Bundled past our noses to keep the icy lake winds from turning our ambitions, seeking refuge from the great indoors of winter, we head outside. No destination, just going forward, down the well-plowed road, gritty from salt.
Climbing the piles, pushed in great, icy, grey chunks to the side of the road, we reach the unmarred snow blanketing the golf course and “CRUNCH”, break the layer of ice formed overnight on top of the thick, powdery snow.
Shattering the winter scene’s muffled silence with each noisy footstep.
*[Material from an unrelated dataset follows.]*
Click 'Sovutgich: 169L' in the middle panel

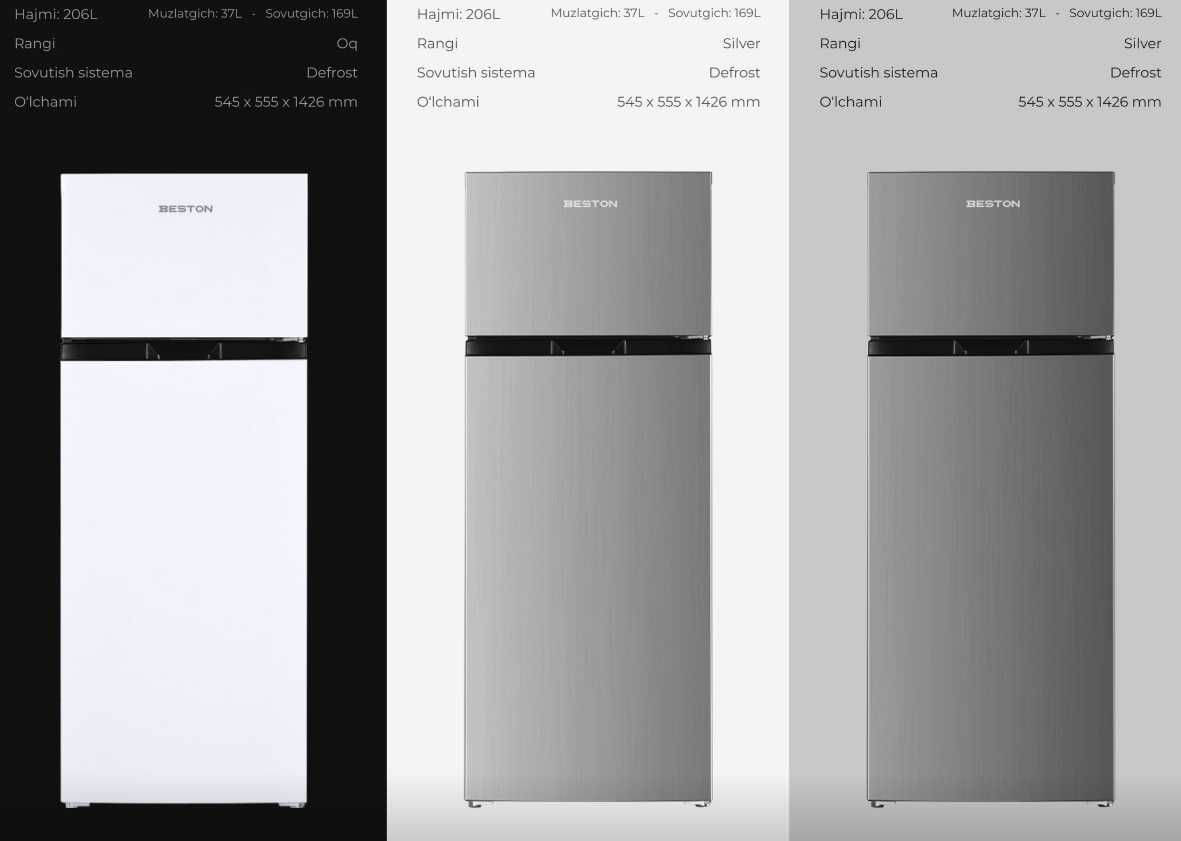click(x=714, y=14)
The drifts almost swallow Mia and I, who are trying our darnedest to keep up with Jim and Kim, our cousin from Springfield – a tall, burly fellow, several years our senior, with a lilting voice, cherubic face and gentle soul; our very reason for forming this unlikely quartet which trudges on, until we come upon the frozen creek that crosses the course.
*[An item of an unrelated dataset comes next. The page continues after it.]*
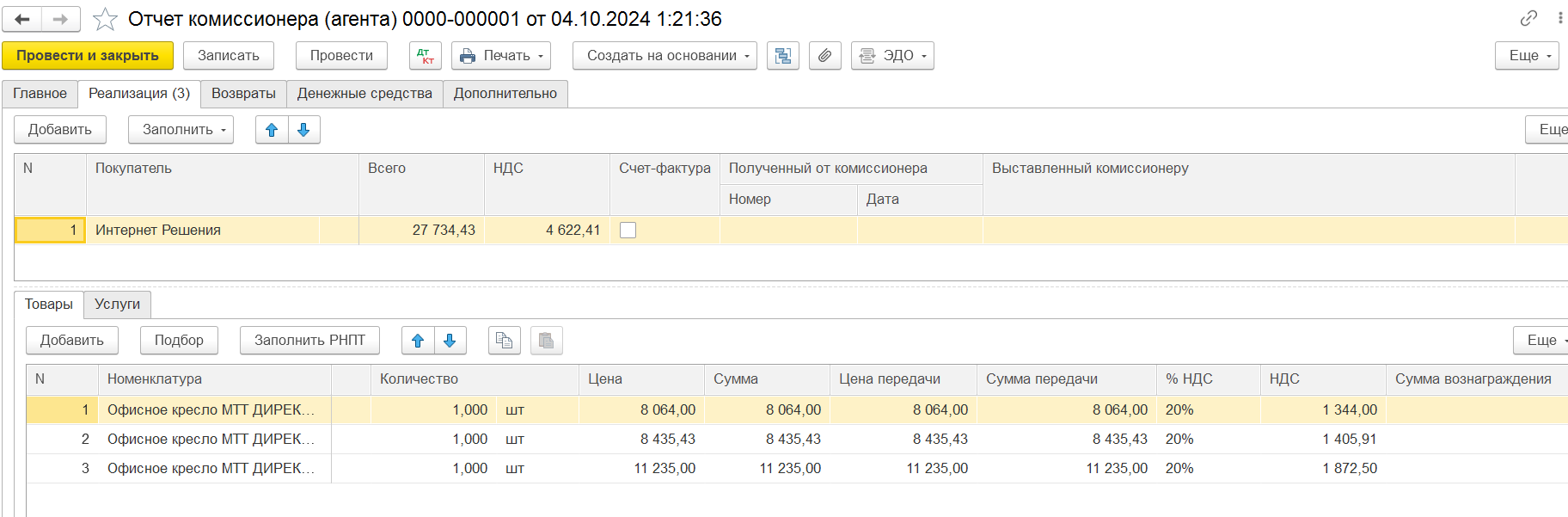
Task: Move buyer row up with arrow
Action: pos(272,130)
We follow this to two small ponds, where climbing down its banks, Jim slips and skids along the edges of the ice, while Mia and I head to a large culvert under an old, planked bridge dividing the ponds. Kim following, ever vigilant over his temporary wards.
Scrambling over the bridge to other side of the culvert, Mia shouts for me through the cold and dark, and I answer back, across the frozen water, from the opposite end. Clear is Kim’s silhouette hovering behind Mia, like a new mother bear,
and our small voices sounding strong against the corrugated steel.
Mia takes off one of her mittens and slides it through the giant, metal tube, along the leafy ice, right into my hands. I toss it back… and back it comes again. We do this several times, but Mia’s enthusiasm fades with each toss and I find myself stretching a little further into the dark. Her final, fainthearted throw lands the tiny, snow-caked mitten smack dab in the center of the culvert.
“Whoops,” is all she has to say, having already sacrificed the mitten to the creek.
Hoping to avoid a lecture from Mom about another lost mitten, I begin a slow crawl toward the center, inching closer and closer to the wooly stray, hearing only my breathing, tinny and low, and Kim’s voice whispering, “Be careful, Annie.”
As I reach out to grab the mitten, all sounds cease, except one.
The ice below me pops and cracks and gives way, and suddenly I sink, face first, into the water. Swallowing it and gasping for air, I open my shocked eyes to the muddy scene at the mucky bottom of the culvert a foot below.
Seconds tick forever, until someone takes hold of the hood of my bright pink jacket and yanks me from the icy water.
Before I even have a chance to process what’s happened, Kim grabs me from Jim’s arms and starts to run toward home. Shock soon gives way to tears, as shivering wracks my small, drenched body.
Kim’s worried mumblings make me cling ever harder, as he plows through the snow drifts toward home.
Hand in hand with Mia, Jim follows quickly. Like a hero, silently.
Pressed against Kim’s heaving chest, I hear only his heartbeat and hurried footsteps fumble along the fairway and onto the road, never slowing until I’m safe within the warmth of Mom’s arms.
Where he apologizes profusely for something that wasn’t his fault.